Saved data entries
※ ※ ※

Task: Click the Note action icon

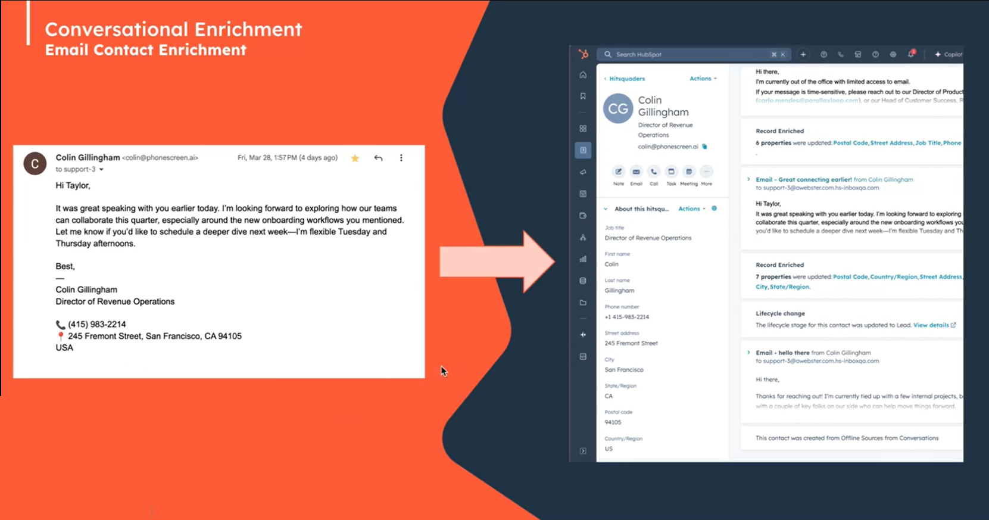Action: pyautogui.click(x=619, y=172)
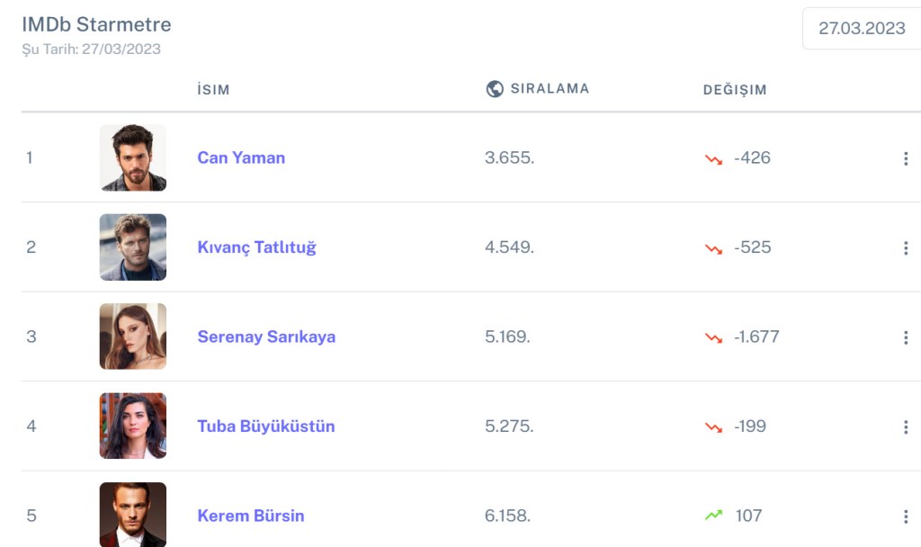This screenshot has height=547, width=921.
Task: Open three-dot menu for Tuba Büyüküstün row
Action: [x=905, y=426]
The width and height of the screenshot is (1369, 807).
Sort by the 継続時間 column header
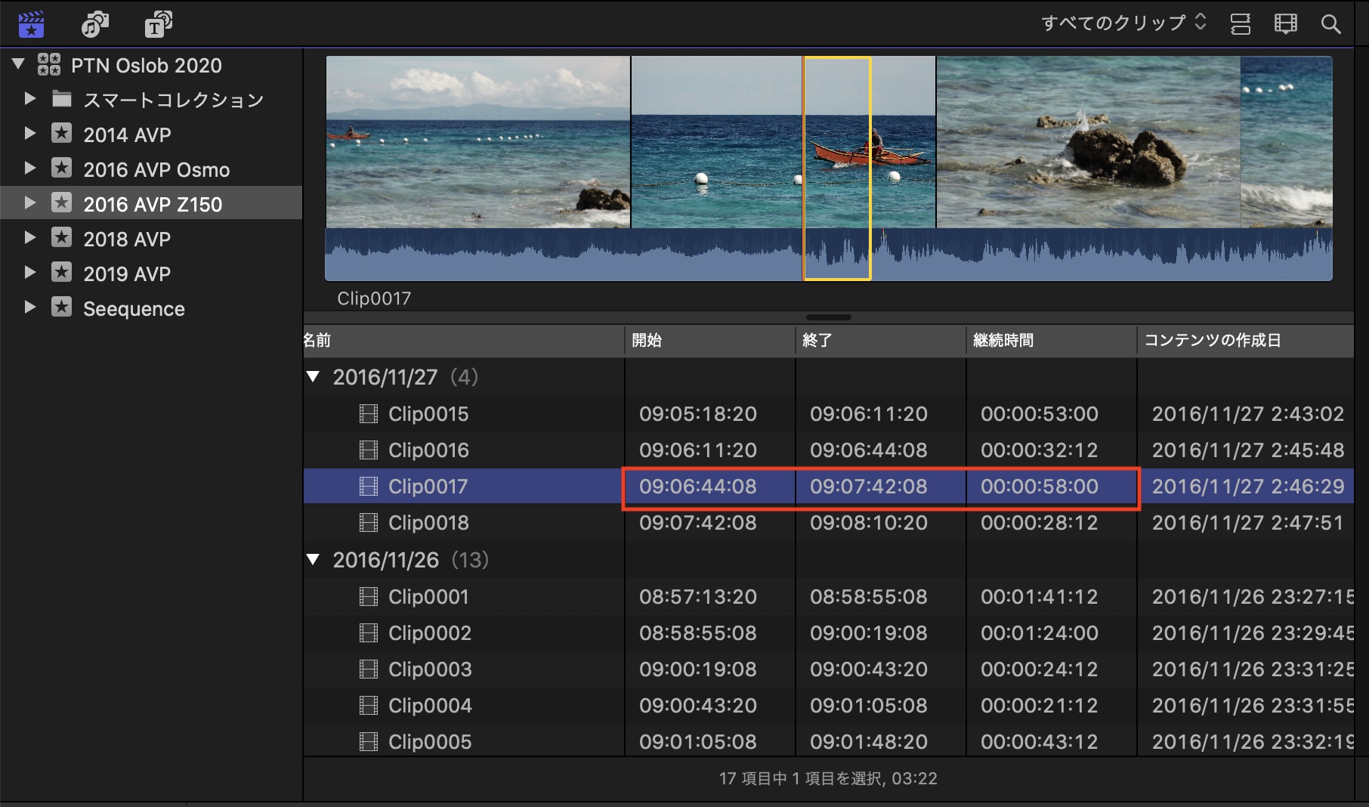pyautogui.click(x=1003, y=341)
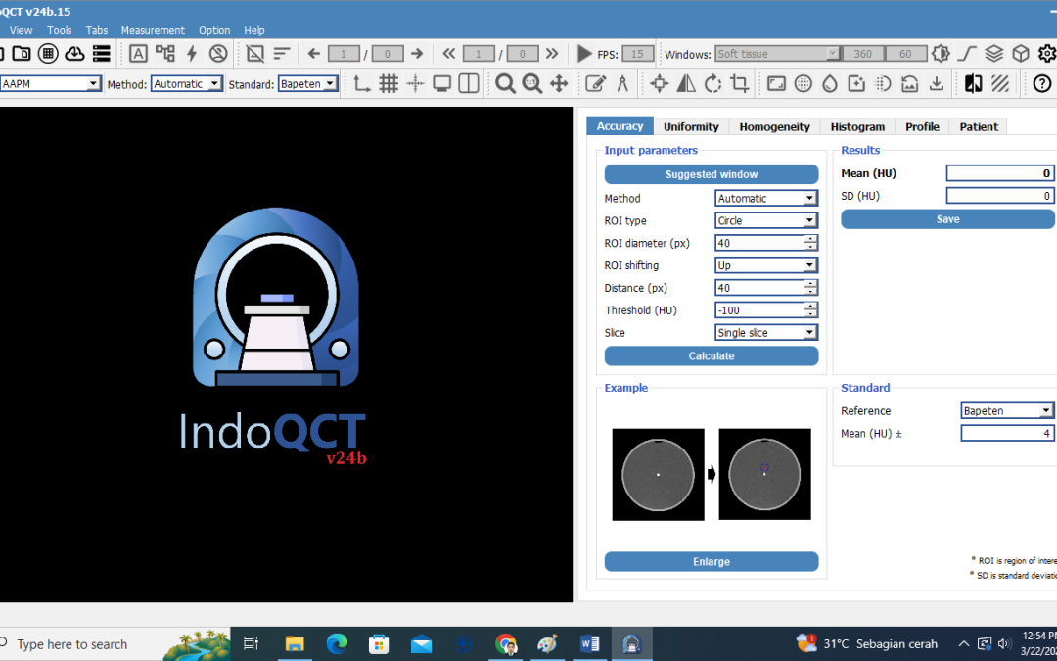
Task: Open Help via the question mark icon
Action: [1042, 83]
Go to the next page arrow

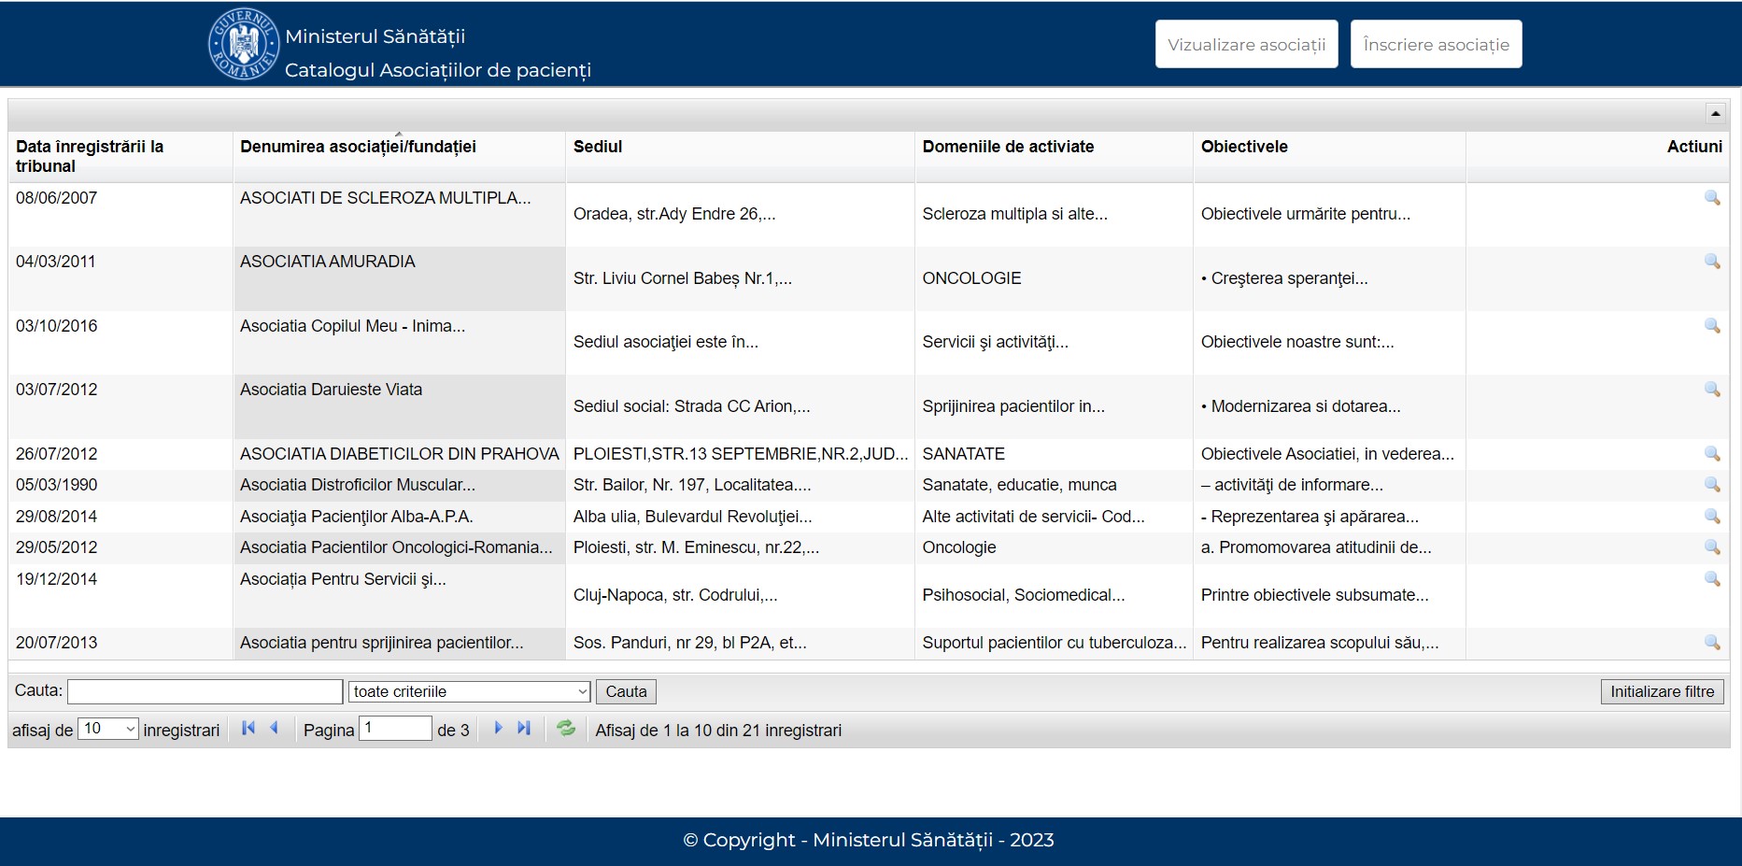498,729
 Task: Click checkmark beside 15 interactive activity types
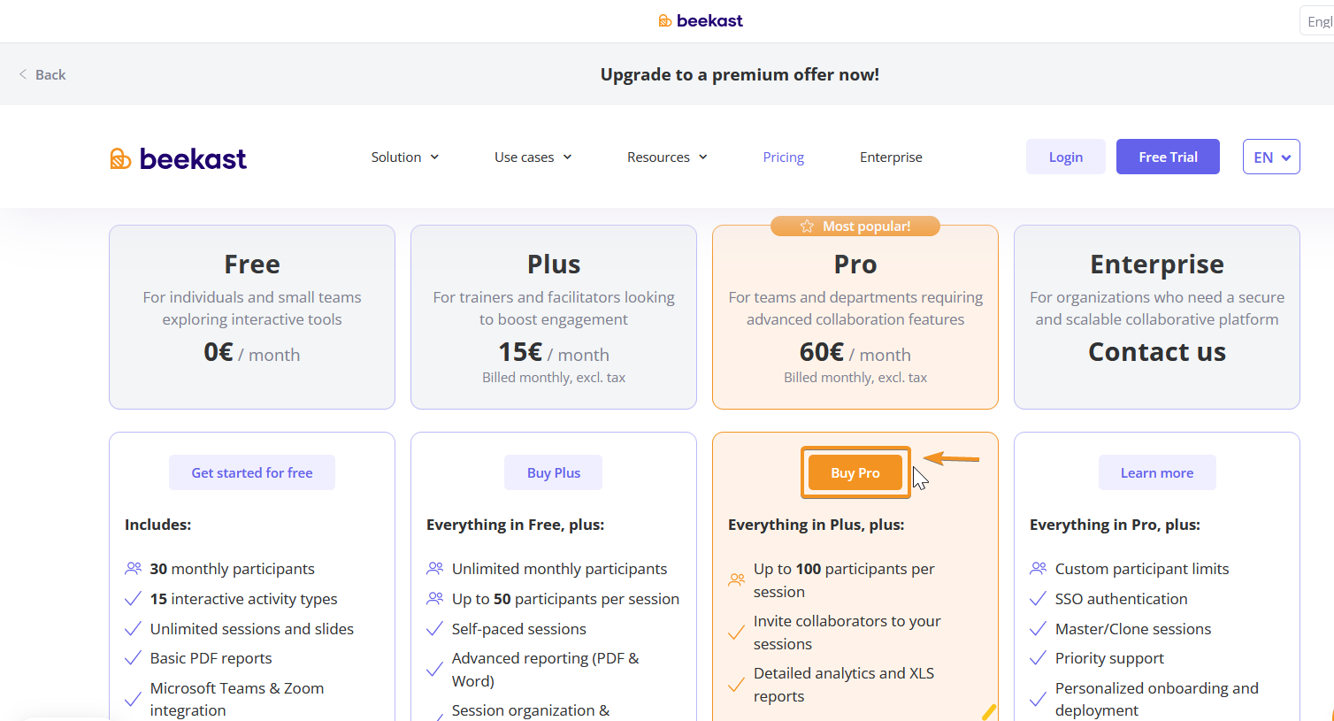pos(134,599)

※ ※ ※

Skip the pictures and retype exactly the lines from the one that contains "Task: Click checkmark" to the last line of the records.

* _Output of the exercise_
 Task: Click checkmark beside 15 interactive activity types
pos(134,599)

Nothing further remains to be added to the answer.